The number of features I built at Basecamp where I fucking spent two weeks, built it all the way to conclusion then Jason says, yeah, I don't like it anymore. A lot of that, right? A lot of absurdity in what we're trying to implement where it just doesn't go anywhere. We have nothing to show for it. And if you, again, if you don't have some roots
to base that into, sort of make sense and give yourself an acceptance to the larger world, that's going to be really depressing. And I've seen lots of programmers go through this with both shaving the yak or working on something that doesn't ship and at the end of it they go like, yeah, that's it, I'm out. Programming thing, I'm not so happy with the new one.
This is not, perhaps, where I'm gonna stick around. Same thing with entropy. If you have this belief that you can keep the ice cube perfect as soon as you take it out of the fridge, you will eventually end up
in a puddle of disappointment. Lots of programmers have this exact notion that we can maintain these pristine systems if we just use the rice architectural pattern. No, no, no, that messy system that's five years old, you just use microservices. It would still be an ice cube. A beautiful ice cube.
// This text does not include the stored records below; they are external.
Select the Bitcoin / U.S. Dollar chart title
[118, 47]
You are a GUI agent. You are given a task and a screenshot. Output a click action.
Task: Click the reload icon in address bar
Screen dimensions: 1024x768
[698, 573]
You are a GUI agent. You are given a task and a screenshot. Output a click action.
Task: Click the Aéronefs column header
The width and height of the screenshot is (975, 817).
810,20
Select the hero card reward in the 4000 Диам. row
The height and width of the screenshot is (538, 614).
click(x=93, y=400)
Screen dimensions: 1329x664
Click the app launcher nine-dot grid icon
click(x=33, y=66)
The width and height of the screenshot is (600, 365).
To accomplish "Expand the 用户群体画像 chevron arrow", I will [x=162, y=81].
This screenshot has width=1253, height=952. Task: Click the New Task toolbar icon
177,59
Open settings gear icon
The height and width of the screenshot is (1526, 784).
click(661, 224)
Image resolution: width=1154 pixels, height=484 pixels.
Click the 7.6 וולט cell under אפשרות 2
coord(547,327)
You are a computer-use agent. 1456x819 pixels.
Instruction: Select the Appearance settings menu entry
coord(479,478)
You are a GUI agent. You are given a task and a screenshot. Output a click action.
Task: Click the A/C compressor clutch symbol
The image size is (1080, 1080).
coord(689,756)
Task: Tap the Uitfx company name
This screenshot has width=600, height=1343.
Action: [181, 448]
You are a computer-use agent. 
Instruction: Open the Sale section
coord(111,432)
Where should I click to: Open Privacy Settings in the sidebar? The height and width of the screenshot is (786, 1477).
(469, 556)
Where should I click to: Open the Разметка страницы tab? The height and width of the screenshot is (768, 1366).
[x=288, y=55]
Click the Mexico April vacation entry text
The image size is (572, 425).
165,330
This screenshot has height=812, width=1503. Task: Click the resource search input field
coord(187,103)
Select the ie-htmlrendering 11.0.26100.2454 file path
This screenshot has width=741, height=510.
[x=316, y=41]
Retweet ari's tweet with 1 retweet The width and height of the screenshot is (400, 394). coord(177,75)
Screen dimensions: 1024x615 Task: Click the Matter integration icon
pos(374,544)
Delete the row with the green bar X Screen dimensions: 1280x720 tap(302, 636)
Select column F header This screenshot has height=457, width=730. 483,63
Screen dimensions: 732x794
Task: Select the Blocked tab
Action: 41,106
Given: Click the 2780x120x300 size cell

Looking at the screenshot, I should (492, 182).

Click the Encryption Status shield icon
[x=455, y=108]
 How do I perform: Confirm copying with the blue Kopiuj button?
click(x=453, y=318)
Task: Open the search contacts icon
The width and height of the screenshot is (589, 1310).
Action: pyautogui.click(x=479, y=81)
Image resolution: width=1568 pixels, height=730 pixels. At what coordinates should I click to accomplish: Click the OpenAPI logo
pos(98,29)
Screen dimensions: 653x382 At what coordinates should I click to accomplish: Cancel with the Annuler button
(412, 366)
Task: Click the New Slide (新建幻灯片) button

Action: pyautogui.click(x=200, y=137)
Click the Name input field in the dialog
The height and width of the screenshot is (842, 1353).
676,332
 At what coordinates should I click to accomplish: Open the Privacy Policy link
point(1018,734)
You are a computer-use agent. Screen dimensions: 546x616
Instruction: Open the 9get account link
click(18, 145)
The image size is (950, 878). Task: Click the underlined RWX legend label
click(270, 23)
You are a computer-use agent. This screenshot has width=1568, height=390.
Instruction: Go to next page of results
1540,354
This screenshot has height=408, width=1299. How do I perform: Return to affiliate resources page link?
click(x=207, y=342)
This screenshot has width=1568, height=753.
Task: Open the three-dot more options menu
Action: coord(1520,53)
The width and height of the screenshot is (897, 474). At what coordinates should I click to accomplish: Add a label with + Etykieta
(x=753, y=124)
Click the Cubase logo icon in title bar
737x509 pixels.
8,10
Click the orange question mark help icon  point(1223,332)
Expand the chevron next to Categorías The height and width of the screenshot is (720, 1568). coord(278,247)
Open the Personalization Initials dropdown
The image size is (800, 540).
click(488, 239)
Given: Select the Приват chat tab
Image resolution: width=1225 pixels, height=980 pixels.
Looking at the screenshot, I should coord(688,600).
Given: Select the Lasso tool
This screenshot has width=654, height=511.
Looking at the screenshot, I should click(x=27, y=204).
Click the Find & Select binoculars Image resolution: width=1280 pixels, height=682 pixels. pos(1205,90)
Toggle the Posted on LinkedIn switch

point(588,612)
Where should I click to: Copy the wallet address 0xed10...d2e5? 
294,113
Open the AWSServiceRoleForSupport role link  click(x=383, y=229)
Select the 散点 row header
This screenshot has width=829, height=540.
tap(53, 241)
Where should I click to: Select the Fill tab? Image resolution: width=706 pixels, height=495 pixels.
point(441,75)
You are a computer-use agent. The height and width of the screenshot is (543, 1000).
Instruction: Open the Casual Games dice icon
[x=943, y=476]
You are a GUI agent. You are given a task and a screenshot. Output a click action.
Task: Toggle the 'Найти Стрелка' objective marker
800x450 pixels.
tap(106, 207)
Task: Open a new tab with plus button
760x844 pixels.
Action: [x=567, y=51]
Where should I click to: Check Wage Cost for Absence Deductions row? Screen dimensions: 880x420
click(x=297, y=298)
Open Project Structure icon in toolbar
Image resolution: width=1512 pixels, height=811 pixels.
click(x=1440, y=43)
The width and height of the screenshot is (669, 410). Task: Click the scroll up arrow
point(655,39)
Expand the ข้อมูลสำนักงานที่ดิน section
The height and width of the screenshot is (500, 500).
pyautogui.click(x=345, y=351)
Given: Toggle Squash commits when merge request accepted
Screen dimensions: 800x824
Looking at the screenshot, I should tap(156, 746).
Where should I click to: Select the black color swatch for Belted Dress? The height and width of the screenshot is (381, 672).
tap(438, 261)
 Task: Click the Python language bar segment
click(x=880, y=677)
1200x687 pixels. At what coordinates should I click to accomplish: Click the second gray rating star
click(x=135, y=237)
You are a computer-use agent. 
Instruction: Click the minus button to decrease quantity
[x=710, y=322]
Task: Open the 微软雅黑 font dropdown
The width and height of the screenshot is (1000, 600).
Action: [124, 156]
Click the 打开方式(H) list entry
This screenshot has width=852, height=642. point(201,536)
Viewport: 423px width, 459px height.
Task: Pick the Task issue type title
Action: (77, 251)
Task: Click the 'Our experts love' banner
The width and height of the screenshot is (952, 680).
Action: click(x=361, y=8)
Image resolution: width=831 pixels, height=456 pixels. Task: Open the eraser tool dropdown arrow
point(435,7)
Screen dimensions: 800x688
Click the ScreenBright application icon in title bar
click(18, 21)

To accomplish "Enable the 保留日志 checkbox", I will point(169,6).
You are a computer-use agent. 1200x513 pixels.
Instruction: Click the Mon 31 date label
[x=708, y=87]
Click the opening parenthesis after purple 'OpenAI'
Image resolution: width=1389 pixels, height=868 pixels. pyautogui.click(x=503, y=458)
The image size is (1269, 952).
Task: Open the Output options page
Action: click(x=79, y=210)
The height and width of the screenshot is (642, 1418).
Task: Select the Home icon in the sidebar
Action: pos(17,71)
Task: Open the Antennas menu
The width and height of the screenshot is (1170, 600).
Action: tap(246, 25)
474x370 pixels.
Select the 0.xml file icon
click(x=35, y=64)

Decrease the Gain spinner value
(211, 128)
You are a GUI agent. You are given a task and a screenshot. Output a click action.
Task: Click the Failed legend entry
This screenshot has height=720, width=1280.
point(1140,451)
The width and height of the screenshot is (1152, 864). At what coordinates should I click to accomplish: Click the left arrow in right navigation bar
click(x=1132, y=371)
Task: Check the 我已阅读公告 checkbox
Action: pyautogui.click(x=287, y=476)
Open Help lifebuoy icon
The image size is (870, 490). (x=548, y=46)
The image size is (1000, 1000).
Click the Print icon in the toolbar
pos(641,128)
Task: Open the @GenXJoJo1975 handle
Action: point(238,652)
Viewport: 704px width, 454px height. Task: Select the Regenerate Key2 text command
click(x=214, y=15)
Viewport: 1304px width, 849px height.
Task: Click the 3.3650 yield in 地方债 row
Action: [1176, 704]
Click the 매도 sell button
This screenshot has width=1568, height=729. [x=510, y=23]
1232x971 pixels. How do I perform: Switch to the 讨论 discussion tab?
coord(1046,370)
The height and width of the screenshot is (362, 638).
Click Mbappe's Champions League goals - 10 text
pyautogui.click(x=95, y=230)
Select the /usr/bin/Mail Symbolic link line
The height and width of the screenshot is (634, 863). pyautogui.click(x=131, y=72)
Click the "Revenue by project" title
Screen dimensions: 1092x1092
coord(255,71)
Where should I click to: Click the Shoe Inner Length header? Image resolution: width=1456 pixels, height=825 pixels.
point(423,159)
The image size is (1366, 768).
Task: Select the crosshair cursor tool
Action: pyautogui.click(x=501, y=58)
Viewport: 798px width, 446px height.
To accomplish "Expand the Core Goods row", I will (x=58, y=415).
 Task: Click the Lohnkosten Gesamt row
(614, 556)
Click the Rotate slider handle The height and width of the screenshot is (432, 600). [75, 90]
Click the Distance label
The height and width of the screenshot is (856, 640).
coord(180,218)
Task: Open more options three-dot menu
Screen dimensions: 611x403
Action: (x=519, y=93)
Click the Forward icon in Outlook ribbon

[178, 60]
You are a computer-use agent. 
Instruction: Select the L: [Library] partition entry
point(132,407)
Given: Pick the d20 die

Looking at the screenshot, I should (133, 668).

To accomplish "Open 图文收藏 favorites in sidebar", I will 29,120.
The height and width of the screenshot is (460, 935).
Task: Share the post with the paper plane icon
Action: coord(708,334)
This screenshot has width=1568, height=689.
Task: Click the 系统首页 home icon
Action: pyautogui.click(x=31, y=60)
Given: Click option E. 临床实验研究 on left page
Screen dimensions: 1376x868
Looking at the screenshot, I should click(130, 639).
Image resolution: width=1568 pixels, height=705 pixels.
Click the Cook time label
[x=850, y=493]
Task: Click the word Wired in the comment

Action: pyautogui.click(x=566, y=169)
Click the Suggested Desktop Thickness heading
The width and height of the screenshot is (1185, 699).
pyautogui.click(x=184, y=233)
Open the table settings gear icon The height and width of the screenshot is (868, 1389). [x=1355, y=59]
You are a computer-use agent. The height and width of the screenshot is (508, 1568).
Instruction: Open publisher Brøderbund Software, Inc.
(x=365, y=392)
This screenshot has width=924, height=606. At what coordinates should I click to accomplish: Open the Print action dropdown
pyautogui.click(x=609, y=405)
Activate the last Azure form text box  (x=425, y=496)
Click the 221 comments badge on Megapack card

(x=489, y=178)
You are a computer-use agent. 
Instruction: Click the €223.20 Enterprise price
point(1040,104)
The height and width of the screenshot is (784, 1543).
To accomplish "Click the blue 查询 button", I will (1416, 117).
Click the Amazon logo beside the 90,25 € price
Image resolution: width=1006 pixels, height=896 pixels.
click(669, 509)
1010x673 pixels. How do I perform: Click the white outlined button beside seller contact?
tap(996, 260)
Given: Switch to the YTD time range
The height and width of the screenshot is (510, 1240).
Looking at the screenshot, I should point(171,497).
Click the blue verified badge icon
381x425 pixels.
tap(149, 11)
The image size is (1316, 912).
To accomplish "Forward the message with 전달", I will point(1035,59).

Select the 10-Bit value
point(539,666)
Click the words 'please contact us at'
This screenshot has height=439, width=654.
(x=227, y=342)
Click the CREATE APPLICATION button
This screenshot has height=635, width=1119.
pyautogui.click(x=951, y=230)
Not a drop would have fallen out of it. Because there's this quest constantly to sort of deny the absurd, that we can somehow fix the absurd, that there will someday be a day where no programmer evermore shall have to shave the yak because he or she is tracing some
transitive dependency that broke. I hate to break it to you, it's not gonna happen. People have been trying for a very long time to take the programming out of programming, but the programming is the absurd. I think the important thing is to learn to live with one ailment, not seek this perfect cure that's nowhere to be found
and that's bound to disappoint you. And there's sort of different ways of coping with that absurdity. Mr. Peanutbutter from Bojack Jackson has this great quote that the key to being happy
isn't a search for meaning. It's just to keep yourself busy with unimportant nonsense and eventually you'll die. Which is sort of one way of denying the absurd and just distracting yourself and then you're dead. That's a little gloomy for me. Another one is to pretend that the absurd
is actually heaven. Sergeant Apoc from Aliens. A day in the Marine Corps is like a day on the farm. Every meal's a banquet, every paycheck a fortune. Every formation a parade, I love the Corps. I have more sympathy for that. I think this is more of a sort of optimistic
way of the world, but still a denial of the absurd and still one that's going to lead to disappointment because you will wake up and one day you just can't tell yourself that that sludge on the table in front of you is a banquet and all of a sudden your entire world falls apart. Now, I think that Camus and the myth of Syphysis
is much closer to where we need to end up. To embrace the absurd, that we will roll a rock up the hill every day and every night it will fall back down. And if we can come to accept that that is just what we do, a lot of programming work is rolling a boulder
up the hill and watching it fall down the next day, it's a lot easier to cope with. That we can embrace this absurdity and we can embrace sort of the details and like oh, I took a slightly different path up the mountain today. Yes, the rock will still roll down, but that's okay. I think we're gonna be better off.
And finally, I think if we can accept that A, we're not computer scientists. None of the people in this room who do work on Ruby on Rails or with Ruby on Rails most of the time do anything that resembles science most of the time, I think we're gonna be better off. If we accept that it's the passions
that drive us most of the time. It's not the passions here in this image, which is the elephant and logic, reason is the rider. You're along for the ride a lot of the time. You're along for a ride with your anxieties, you're along for the ride with your insecurities, you're along for the ride with the absurdity
of what it is that we do, but at least you stand a chance to last if you find solace in your roots, if you find solace in your faith, and if you learn to cope with that. All right, that's it, thank you.